Activity a:
Please give the records as a JSON list of strings, one per line and with blank lines left out, starting at the line that contains "Identify the location of politician-card: i" and ending with the last line of the records.

Given passage:

^^^^

Cooler chips

US researchers have developed a means to remove five times more heat than any other experimental method developed for cooling integrated circuits.

Researchers at Purdue University have developed a means to remove five times more heat than any other experimental method currently developed for cooling integrated circuits.

Conventional circuits generate about 100W per square centimetre, peaking in small hot spots. Today, the chips are air-cooled with finned metal plates called heat sinks and often a small fan.

But the new so-called 'microjet technology' developed at Purdue is capable of cooling chips that produce more than 1000W of heat per square centimetre, according to Issam Mudawar, a professor of mechanical engineering who is leading the researchers.

Here's how the technique works: first, a hydroflurocarbon coolant is forced through a metal plate containing tiny holes. The liquid then flows along channels formed on top of a chip. As the liquid inside the channels is heated by the hot chip, it bubbles and momentarily becomes a vapour, cooling the device. The coolant then collects at both ends of the channels and is circulated back through the system.

Microchannels have been used as a means to cool chips before, but in previous designs, the temperature of the coolant varied depending on its location as it moved through the channel.

^^^^

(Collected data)
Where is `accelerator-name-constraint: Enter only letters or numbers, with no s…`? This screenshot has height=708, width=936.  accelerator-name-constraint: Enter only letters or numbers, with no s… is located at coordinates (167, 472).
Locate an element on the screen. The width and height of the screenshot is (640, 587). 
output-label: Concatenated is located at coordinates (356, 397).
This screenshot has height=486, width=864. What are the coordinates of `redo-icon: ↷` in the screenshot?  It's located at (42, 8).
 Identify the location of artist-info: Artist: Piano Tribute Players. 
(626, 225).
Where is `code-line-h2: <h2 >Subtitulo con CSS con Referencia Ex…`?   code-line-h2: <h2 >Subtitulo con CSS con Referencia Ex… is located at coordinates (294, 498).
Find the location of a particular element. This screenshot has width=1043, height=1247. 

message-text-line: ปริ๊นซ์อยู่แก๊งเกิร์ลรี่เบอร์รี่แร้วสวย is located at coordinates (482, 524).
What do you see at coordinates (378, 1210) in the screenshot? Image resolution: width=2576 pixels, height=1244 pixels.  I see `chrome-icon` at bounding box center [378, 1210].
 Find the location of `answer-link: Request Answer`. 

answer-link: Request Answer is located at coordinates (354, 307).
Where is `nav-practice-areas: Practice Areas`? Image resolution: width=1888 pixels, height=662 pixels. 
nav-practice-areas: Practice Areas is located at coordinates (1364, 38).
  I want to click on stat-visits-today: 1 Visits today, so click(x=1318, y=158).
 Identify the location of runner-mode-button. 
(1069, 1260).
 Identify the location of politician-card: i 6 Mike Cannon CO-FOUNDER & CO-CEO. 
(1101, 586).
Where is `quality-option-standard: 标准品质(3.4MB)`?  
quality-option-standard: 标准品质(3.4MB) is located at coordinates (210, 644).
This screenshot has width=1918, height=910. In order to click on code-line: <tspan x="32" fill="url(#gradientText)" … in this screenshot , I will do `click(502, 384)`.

^^^^

Activity b:
Answer these questions from the chip-cooling text:
(i) About how much heat do conventional circuits generate?
(ii) What is forced through a metal plate containing tiny holes?
(iii) At which university was the microjet technology developed?

Task response a:
[
  " Identify the location of politician-card: i 6 Mike Cannon CO-FOUNDER & CO-CEO. ",
  "(1101, 586).",
  "Where is `quality-option-standard: 标准品质(3.4MB)`?  ",
  "quality-option-standard: 标准品质(3.4MB) is located at coordinates (210, 644).",
  "This screenshot has width=1918, height=910. In order to click on code-line: <tspan x=\"32\" fill=\"url(#gradientText)\" … in this screenshot , I will do `click(502, 384)`."
]

Task response b:
(i) About 100W per square centimetre, peaking in small hot spots.
(ii) A hydroflurocarbon coolant.
(iii) Purdue University.